_What needs to be done_. Only the pictures should be left out; write out all other data exactly.

_Exercise data_.
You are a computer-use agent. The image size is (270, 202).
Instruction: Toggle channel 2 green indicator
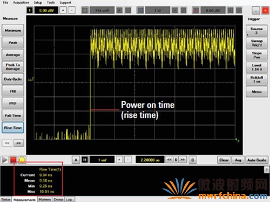(x=85, y=10)
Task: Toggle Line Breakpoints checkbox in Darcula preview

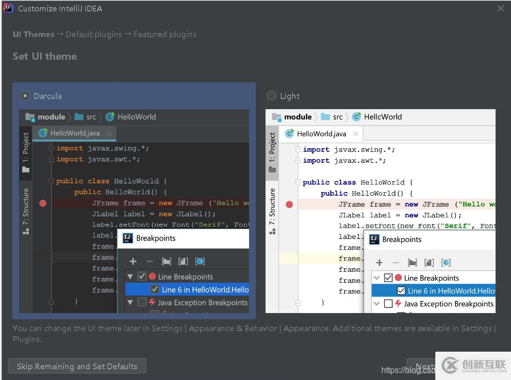Action: tap(142, 277)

_Task result_.
You are a computer-use agent. The image size is (270, 202).
Instruction: Toggle channel 2 green indicator
(x=85, y=10)
Task: Toggle Line Breakpoints checkbox in Darcula preview

Action: tap(142, 277)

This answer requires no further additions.